The bill Democrats named the Respect for Marriage Act (H.R.8404) – which has been deemed the "Disrespect for Marriage Act" by several faith-based groups – would make same-sex "marriage" the law of the land. The vote tonight will determine if Utah Senator Mike Lee's religious freedom amendment is included.
Senator Lee, in describing his amendment, says it would ensure that federal bureaucrats do not take "discriminatory actions" against individuals, organizations, nonprofits, and other entities based or their sincerely held religious beliefs or moral convictions about marriage by prohibiting the denial or revocation of tax-exempt status, licenses, contracts, benefits, etc.
"It would affirm that individuals still have the right to act according to their faith and deepest convictions even outside of their church or home," the GOP lawmaker adds.
Jameson Taylor is director of policy and legislative affairs for American Family Association. He says as currently written, the bill would eviscerate almost every religious freedom protection that currently exists and weaponize federal agencies against people of faith.
"[That's why] it is absolutely necessary that the Respect for Marriage Act get amended so that it authentically protects religious freedom," Jameson emphasizes.
AFA is asking its supporters to flood their senator's office with calls and emails expressing two concerns.
"The first is that there is a real potential for harm from the weaponization of federal agencies – the IRS, the FBI," Jameson explains. "The second thing that you can share with your senator is that there is a real option to protect religious freedom with the Mike Lee amendment."
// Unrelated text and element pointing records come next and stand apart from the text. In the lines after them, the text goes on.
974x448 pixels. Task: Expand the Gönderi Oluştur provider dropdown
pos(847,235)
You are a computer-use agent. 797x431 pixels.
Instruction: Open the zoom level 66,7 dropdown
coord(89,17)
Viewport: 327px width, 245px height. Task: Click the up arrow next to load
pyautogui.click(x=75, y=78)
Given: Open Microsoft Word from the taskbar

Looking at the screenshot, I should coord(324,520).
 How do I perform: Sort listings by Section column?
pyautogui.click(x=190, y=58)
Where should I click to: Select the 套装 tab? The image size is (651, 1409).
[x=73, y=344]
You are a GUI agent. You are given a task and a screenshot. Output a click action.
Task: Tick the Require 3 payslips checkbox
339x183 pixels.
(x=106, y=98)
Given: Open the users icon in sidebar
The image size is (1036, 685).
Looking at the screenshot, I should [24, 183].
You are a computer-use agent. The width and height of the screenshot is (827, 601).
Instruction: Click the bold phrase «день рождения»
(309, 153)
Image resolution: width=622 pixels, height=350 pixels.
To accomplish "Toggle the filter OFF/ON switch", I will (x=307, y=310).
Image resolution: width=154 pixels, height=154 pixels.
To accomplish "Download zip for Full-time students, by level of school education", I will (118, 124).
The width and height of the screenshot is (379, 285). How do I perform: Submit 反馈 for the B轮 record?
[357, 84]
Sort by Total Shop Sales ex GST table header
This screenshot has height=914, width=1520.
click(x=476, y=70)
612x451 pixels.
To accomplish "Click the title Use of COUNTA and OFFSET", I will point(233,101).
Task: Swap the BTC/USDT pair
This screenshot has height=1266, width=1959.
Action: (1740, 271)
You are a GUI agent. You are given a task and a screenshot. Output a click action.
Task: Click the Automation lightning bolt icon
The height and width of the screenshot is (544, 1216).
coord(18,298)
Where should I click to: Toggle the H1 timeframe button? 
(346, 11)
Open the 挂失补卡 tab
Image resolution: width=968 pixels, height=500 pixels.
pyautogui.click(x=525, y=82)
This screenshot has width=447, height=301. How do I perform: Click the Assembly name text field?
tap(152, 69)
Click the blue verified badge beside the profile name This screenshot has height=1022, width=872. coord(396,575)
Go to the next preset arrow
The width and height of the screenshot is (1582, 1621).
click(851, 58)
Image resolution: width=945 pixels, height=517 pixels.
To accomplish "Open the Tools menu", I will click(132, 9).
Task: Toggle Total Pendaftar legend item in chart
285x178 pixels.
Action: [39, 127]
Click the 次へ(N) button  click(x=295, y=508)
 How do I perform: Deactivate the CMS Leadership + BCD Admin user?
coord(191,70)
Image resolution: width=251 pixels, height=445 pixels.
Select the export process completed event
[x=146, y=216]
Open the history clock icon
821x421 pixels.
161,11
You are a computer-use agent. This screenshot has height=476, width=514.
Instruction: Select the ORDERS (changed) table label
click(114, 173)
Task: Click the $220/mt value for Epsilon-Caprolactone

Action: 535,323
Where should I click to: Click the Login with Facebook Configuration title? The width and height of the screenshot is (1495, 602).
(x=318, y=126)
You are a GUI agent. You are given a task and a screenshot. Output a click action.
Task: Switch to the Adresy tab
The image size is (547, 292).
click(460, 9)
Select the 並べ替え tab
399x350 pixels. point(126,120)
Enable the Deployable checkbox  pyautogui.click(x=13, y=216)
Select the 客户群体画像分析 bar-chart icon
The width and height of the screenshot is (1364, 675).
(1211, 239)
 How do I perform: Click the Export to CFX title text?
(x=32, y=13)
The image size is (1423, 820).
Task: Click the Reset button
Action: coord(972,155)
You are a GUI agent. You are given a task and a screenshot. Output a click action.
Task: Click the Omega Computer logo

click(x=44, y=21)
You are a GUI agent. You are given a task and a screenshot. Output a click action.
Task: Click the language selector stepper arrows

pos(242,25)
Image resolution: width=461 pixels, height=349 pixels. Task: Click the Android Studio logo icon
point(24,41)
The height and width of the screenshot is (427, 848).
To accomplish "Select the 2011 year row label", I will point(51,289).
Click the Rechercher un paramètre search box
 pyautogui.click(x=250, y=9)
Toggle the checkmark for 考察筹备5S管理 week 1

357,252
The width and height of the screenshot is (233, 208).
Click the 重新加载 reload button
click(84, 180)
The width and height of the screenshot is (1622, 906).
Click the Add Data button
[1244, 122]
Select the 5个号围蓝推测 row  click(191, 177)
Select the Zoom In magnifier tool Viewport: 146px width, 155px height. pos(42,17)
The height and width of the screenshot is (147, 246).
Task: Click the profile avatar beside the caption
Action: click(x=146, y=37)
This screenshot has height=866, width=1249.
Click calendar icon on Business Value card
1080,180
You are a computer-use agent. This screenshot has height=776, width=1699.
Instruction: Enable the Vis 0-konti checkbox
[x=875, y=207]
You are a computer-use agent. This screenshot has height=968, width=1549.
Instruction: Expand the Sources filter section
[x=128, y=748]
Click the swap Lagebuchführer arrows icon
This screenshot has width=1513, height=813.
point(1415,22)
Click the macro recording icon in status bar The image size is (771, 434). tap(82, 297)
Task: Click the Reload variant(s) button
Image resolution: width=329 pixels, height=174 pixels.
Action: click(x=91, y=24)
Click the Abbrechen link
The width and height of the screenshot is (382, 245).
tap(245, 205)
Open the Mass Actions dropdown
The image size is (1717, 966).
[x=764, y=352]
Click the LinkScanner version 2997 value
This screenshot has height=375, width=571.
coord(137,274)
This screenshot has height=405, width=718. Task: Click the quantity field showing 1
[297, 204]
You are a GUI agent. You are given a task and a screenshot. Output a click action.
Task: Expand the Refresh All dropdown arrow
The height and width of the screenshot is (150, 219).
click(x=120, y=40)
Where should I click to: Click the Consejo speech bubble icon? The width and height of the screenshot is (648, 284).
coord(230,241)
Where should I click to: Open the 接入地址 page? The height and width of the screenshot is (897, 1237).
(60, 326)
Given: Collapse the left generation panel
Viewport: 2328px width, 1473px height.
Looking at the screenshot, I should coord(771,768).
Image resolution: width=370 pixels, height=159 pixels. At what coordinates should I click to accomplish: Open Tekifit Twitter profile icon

Twelve Republican senators broke ranks and voted on November 16 for the bill to move forward. According to Jameson, at least three of those need to be persuaded to vote against the measure when it comes up for a final vote.
"There were several surprises among the [Republican] senators who voted for the Respect for Marriage Act," he tells AFN. "[For example] Todd Young of Indiana, Shelley Moore Capito of West Virginia, Joni Ernst of Iowa, Roy Blunt of Missouri."
But the AFA spokesman emphasizes all of those Republican senators need to hear all the voices of those who oppose H.R.8404 – not just from those who are their constituents.
"We need to get as many calls as we can into the U.S. Senate so that other senators can be aware of these problems," Jameson concludes. "[Then] they could share these sentiments with their other colleagues."
Editor's Note: The American Family Association is the parent organization of the American Family News Network, which operates AFN.net.